I actually don’t know if that’s true, but the closer I get to standard marrying age, the less I think it’ll ever happen — first because I think marriage is kind of a crock, and second because I’m becoming fairly certain that there just isn’t anyone out there who I want to be forever bound in marriage with.
Before anyone gets mad at me for calling marriage a crock, let me just say that I think marriage can be a good thing for a lot of people. I think that, in rare instances, it can be egalitarian. I think it offers a valuable support system, and that it is an important cultural symbol.
I’m just not sure it’s for me. As far as I can tell, most people end up getting married — yet I can’t imagine that every one of those people, or even most of them, found someone who, social constraints and cultural expectations aside, they would actually want to spend the rest of their life with in a monogamous relationship. I don’t think it’s cynical for me to point out that most people settle. And there’s nothing necessarily wrong with that. Marriage is the cultural norm. It brings tons of benefits with it, including important social ones — men and women of a certain age are expected to be married; married people socialize with other married people; not being married is often viewed as an indicator that something is wrong with you. At some point (early 20s in much of the country, early 30s in places like New York), it seems like everyone around you is getting married, and if you’ve been with the same person for a while and you get along well enough and love each other, then marriage just makes sense. And of course, there are those rare people who find the love of their life and enter into a fabulous marriage that they whole-heartedly want to be in and that trumps all other aspects of their life in its perfection. But those people are few and far between.
Which isn’t me making a judgment about the goodness of marriage, or saying that a less-than-storybook marriage isn’t worth having. For most people, it is. Marriage is a powerful social and economic institution, and ain’t nothing wrong with wanting to enter into it.
But, being that it is a powerful social and economic institution, it continues to reflect cultural norms that are wrapped up in gender and power.

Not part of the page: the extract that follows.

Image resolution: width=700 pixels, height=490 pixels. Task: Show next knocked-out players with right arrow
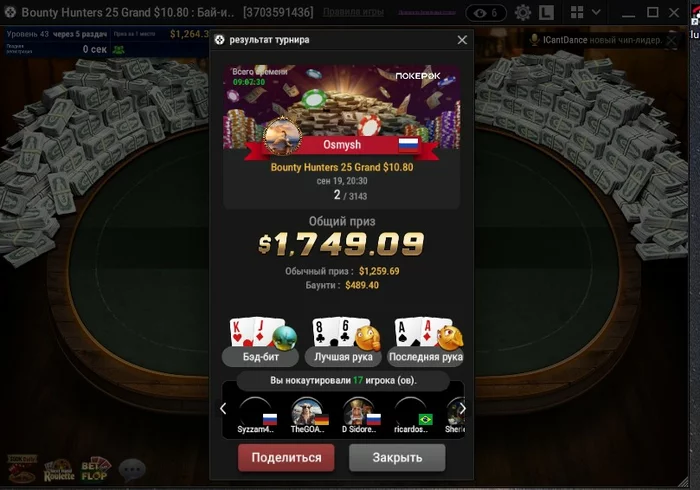coord(462,408)
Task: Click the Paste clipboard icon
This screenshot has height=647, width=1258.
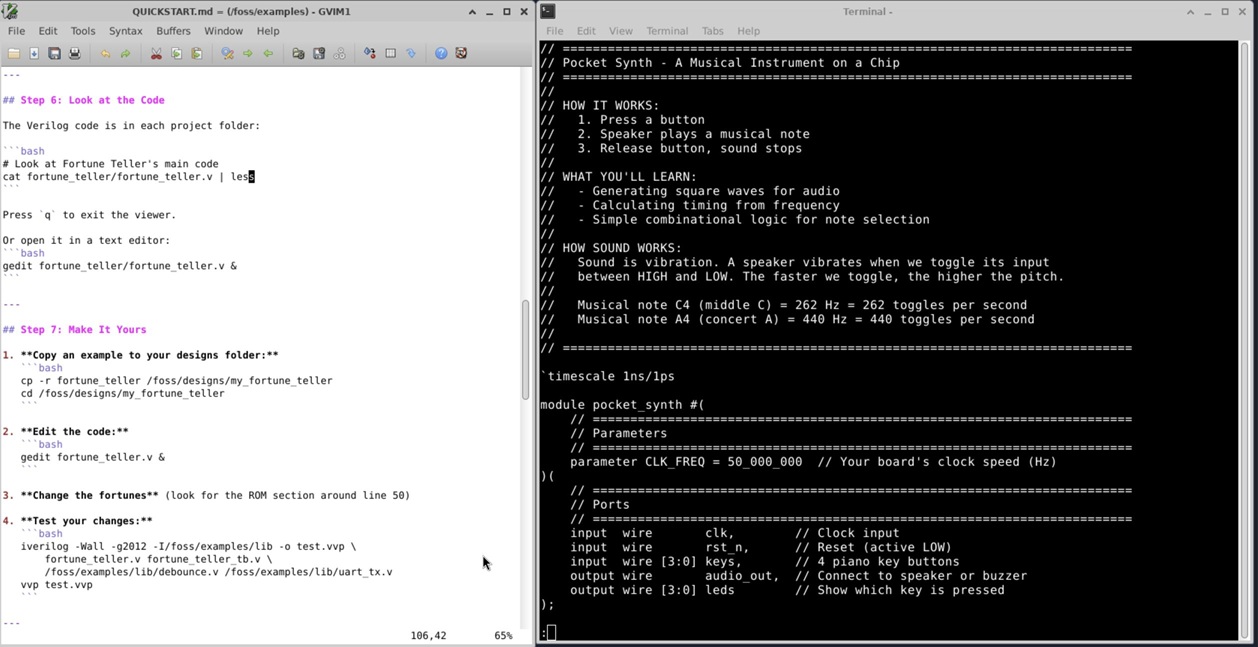Action: click(197, 54)
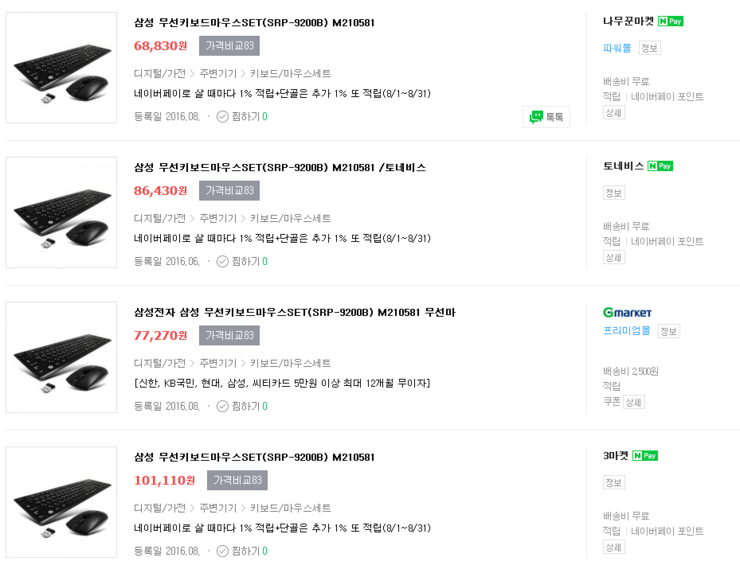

Same-sex marriage rights are perhaps the best example — same-sex marriage is offensive to social conservatives precisely because so many of us rely on gender difference as a way of organizing society and our experiences, and marriage equality challenges those notions. “Traditional marriage between a man and a woman” is valuable because men and women are presumed to be fundamentally different, and because marriage is reflective of an ingrained power structure. Within traditional marriage, there are gendered requirements that go along with the roles of “husband” and “wife.” The roles and the requirements are different, and with delineated, sex-based roles and requirements comes a power differential. Traditionally, men held most of that power. They still do — even in our modern, supposedly egalitarian construction of marriage. Without that gendering of power, same-sex marriage would not be an issue.
And then there’s the engagement ring thing. I’ve honestly never given much thought to the politics of engagement rings — I long assumed I would get married and would have a fancy engagement ring, I had a general idea of what I liked (platinum band, square-cut stone, maybe a blood-free diamond but probably an emerald) and that was that. When I started doubting the whole marriage thing, the issue of the ring was the last thing I was concerned about. As for marital politics, issues like name changing and distribution of domestic labor seemed more important, or more visible. I didn’t think much about it until I read Jessica’s take on engagement rings in Full Frontal Feminism. Like O’Rourke, Jessica thinks that they’re very problematic. And I’m inclined to agree.